He opened the passenger door for her,
just as Todd had done on their first dates. “As you say in your Theory of
Style, Madame, appearances are everything. Let us give the appearance of
propriety at all times.”

She slid into the seat and looked up at
him. “You read it then. What did you think?”

He didn’t answer until he’d gotten in
the car. “Most entertaining and illuminating. I shall use your advice as a
guide to life. I’m reconsidering the Windsor knot, and still attempting to
calculate my ideal trouser style based on the algorithm you provided.”

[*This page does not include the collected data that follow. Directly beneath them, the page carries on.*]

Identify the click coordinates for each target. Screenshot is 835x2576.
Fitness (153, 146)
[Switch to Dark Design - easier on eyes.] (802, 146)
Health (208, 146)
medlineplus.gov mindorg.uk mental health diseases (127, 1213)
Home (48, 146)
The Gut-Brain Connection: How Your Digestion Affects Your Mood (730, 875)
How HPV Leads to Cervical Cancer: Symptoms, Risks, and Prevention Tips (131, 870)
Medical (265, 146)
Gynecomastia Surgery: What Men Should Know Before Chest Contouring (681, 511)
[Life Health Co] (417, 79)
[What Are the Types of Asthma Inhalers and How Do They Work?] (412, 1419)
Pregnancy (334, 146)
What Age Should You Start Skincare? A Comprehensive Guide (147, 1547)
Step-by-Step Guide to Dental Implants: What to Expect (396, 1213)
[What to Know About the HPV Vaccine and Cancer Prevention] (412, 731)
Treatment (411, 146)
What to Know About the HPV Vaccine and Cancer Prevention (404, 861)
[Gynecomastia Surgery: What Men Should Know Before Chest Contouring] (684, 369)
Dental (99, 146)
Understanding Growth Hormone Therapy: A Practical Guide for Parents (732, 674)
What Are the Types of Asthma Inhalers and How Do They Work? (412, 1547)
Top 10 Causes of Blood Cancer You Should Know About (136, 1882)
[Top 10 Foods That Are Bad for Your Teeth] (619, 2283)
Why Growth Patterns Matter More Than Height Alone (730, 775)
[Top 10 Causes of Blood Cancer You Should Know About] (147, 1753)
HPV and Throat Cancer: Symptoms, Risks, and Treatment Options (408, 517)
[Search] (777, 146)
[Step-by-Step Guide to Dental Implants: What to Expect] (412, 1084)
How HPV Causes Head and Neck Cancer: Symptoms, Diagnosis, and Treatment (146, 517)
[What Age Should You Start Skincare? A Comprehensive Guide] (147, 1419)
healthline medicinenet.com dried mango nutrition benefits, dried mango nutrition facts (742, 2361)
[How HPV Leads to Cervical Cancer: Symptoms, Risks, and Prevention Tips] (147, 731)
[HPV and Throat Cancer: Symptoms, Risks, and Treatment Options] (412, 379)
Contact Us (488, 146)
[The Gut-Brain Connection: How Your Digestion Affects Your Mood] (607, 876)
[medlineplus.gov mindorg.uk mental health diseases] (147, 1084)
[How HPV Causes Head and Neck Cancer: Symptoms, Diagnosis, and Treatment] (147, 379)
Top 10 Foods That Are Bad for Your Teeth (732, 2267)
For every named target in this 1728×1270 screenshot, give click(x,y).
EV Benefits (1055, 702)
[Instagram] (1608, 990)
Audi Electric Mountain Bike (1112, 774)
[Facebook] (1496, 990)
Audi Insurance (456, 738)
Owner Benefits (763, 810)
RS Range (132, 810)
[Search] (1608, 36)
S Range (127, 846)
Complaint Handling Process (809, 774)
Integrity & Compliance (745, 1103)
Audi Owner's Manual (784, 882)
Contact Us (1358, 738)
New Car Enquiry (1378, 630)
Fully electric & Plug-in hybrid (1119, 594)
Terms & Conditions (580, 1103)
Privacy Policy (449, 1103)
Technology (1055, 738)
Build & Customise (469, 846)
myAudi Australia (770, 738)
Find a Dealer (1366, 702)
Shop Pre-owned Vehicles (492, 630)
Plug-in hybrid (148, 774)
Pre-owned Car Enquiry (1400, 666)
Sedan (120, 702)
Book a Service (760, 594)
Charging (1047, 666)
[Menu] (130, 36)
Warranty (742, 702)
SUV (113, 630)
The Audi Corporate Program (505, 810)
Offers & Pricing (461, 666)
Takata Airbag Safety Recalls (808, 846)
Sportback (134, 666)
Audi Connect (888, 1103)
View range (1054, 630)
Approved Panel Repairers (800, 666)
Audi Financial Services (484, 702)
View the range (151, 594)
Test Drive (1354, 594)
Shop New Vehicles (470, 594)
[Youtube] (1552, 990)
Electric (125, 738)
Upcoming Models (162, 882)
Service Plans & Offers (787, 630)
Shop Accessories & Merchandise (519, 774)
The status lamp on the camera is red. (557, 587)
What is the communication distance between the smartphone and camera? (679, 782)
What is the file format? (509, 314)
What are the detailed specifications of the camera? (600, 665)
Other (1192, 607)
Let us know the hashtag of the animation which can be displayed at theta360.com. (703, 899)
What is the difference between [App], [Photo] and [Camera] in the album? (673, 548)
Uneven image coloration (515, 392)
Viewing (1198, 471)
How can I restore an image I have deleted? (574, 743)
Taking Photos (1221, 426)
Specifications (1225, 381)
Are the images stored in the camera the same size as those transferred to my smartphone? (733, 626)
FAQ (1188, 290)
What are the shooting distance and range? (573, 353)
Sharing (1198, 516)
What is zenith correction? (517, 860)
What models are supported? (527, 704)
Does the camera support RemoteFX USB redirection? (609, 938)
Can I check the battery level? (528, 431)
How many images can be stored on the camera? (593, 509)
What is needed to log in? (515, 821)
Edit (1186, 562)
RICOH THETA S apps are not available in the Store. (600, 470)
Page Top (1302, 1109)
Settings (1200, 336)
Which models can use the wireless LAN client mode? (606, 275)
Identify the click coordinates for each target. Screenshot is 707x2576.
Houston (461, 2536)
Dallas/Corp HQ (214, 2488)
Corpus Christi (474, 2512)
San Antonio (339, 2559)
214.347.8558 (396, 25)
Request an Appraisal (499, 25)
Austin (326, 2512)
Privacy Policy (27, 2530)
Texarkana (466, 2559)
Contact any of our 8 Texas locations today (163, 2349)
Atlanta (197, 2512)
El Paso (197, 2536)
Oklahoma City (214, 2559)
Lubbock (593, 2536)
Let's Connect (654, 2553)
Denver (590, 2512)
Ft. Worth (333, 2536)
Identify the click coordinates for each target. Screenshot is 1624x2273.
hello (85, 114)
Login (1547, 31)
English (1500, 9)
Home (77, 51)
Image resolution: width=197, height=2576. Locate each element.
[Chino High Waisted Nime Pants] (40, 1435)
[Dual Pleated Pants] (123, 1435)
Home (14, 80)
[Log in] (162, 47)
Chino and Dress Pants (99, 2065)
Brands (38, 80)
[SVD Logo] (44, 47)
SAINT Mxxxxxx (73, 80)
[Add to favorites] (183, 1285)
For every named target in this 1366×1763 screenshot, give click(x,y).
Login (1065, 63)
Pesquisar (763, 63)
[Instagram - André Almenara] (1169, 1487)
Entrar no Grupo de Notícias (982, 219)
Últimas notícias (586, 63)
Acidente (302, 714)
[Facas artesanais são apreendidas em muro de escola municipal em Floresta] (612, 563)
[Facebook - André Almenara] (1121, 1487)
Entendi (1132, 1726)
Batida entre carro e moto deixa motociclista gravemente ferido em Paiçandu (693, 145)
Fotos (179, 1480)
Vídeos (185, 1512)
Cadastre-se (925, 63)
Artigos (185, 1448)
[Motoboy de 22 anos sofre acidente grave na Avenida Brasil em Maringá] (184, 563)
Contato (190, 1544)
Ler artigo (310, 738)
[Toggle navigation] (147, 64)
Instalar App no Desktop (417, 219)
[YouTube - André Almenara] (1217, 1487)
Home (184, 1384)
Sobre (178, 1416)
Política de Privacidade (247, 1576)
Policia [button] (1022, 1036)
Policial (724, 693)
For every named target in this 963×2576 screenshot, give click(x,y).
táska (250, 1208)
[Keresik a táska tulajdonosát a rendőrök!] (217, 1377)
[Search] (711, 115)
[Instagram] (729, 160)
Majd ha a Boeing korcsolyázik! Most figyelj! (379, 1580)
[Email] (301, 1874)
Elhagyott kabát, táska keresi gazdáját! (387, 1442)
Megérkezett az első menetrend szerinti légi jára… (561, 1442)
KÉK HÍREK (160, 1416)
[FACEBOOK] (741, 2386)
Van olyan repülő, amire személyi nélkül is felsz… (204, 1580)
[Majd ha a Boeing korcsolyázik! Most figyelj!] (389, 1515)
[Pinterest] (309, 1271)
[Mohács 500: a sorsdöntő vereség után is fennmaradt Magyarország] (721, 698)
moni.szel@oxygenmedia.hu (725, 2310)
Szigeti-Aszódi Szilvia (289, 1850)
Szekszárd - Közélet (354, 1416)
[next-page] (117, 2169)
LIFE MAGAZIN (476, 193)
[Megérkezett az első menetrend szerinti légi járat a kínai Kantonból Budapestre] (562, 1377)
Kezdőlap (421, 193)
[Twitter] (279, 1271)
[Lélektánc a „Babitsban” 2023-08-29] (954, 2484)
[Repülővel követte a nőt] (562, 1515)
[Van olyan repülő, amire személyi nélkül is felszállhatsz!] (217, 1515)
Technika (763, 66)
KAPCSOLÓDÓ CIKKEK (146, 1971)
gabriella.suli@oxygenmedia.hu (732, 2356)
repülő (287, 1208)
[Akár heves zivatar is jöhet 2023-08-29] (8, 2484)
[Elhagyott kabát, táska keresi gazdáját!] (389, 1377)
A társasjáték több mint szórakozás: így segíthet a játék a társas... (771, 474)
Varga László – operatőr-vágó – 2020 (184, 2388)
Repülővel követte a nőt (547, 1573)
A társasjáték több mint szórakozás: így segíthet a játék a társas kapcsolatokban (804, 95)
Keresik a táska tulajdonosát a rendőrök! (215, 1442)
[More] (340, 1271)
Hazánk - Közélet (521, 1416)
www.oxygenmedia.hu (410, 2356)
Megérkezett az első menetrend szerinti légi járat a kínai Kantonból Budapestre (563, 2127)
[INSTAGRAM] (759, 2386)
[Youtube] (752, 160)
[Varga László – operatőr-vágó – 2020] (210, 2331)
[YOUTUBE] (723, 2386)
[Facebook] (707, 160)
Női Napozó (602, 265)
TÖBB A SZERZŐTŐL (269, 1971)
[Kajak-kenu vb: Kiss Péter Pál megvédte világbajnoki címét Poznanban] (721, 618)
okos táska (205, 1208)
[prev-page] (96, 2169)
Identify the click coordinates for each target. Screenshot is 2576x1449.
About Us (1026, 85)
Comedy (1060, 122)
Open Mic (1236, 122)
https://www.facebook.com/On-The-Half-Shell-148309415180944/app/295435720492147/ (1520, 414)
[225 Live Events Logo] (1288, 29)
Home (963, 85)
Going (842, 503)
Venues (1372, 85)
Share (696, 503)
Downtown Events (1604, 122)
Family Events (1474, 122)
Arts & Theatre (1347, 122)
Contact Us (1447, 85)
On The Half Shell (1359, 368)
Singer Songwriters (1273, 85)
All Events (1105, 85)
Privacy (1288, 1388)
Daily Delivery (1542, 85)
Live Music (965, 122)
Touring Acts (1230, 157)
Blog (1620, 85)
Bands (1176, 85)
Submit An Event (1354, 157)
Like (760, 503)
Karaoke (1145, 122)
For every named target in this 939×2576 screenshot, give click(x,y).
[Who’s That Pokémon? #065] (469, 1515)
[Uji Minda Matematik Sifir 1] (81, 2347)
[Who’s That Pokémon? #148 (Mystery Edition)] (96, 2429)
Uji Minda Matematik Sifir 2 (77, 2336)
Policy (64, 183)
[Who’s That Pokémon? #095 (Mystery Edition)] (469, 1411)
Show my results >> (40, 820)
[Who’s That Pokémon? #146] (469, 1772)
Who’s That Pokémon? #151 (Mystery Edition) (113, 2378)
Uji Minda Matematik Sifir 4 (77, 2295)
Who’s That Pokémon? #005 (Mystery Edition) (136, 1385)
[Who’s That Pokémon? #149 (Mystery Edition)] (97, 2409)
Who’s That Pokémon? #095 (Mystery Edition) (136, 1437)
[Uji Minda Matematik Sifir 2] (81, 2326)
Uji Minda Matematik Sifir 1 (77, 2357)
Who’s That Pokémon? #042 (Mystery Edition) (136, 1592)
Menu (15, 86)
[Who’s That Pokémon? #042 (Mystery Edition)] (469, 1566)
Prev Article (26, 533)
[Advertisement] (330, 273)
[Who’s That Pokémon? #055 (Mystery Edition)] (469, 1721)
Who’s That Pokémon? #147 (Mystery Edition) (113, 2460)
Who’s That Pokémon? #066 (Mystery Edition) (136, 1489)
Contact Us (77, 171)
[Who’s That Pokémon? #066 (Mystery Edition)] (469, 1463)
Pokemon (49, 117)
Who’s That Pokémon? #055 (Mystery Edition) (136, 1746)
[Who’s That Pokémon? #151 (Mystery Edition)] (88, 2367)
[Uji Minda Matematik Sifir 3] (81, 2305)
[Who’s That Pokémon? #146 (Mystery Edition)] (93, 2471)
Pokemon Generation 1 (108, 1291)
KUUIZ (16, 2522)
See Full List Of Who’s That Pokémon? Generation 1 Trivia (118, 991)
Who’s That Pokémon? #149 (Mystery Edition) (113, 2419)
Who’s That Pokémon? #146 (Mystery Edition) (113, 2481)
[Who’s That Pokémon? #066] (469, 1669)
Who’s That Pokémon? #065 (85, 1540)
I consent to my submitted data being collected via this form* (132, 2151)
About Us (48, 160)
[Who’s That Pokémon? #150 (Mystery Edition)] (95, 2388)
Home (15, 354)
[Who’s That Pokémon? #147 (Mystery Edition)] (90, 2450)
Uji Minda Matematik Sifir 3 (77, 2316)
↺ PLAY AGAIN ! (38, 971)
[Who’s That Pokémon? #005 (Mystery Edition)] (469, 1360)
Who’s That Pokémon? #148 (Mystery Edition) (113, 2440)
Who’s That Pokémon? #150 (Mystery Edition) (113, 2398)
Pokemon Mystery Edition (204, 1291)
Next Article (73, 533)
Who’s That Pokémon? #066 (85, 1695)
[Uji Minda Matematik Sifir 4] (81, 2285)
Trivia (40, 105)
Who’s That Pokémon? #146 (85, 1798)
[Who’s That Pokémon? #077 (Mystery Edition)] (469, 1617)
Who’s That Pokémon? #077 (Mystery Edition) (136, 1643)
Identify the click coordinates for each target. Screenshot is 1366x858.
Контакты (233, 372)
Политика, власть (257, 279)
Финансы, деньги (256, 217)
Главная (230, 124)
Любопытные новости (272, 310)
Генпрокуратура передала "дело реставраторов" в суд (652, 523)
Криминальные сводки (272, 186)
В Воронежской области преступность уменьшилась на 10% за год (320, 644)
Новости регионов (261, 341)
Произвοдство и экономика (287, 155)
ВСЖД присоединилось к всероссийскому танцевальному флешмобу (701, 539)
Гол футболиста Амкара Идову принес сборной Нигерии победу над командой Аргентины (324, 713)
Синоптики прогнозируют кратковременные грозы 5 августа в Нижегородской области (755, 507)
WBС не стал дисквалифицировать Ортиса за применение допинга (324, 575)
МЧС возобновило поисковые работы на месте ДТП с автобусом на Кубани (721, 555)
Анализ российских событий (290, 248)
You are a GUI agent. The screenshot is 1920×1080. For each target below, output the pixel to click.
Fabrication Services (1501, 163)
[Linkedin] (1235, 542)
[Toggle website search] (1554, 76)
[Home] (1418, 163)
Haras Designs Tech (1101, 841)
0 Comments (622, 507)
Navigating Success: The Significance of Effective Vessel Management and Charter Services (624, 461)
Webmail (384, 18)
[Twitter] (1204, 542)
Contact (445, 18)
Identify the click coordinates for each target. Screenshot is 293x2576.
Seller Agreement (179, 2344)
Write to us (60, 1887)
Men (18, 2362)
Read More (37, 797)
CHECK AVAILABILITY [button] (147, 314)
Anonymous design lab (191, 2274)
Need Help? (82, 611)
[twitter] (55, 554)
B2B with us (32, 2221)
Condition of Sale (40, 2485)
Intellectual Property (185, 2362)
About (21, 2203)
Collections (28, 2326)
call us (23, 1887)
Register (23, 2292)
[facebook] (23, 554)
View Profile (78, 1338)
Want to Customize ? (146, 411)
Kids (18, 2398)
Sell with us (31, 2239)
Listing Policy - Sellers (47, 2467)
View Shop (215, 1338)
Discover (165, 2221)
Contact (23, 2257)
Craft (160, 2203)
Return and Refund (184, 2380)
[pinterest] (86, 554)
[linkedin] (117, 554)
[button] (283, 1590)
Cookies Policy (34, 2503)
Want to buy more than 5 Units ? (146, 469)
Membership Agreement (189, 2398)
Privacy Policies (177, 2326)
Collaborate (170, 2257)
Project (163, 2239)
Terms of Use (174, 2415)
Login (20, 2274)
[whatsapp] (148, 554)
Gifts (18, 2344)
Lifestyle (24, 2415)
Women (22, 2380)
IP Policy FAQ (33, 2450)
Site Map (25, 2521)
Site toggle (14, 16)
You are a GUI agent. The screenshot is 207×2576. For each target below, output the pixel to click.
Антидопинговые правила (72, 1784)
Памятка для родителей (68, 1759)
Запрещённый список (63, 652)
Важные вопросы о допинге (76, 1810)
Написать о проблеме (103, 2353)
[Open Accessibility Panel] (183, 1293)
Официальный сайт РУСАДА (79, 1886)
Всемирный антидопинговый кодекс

“You need someone else to take your
measurements because they must be precise. Although I think your trousers
always complement your body divinely,”
Nancy
said. “I want it to be more useful than Sun Tzu’s The Art of War, which
shouldn’t be difficult since most of us get dressed every single day, and only
infrequently enter into battle.”

“Some would say that clothes are armor.”

“Sometimes they are. Bring back my
notebook tomorrow, and we’ll work on it in our free moments.”

They took an indirect route because
Derek refused to ignore no left turn signs, but they soon arrived at a run-down
warehouse with a faded For Lease sign hanging sideways from a post. “That’s it!
That’s it!”

He parked in the broken asphalt parking
lot, and they walked toward the weathered building. Seagulls above cawed
sharply, and the salty wind whipped
Nancy
’s
hair and made her skirt swirl around her legs. She was all goosebumpy, but it
wasn’t the chill – it was the feeling that this was right.

They circled around the building, which
stretched from the street all the way back to a pier, but the dirty windows
were too high for them to see through.

“Isn’t this just perfect?” she said
excitedly. “I need a better view.” They were on the side of the building, away
from the street. Across the parking lot was an old shack of a coffee joint, but
Nancy
didn’t
think anyone could see them. “Give me a step-up. I’ll just take a peek.”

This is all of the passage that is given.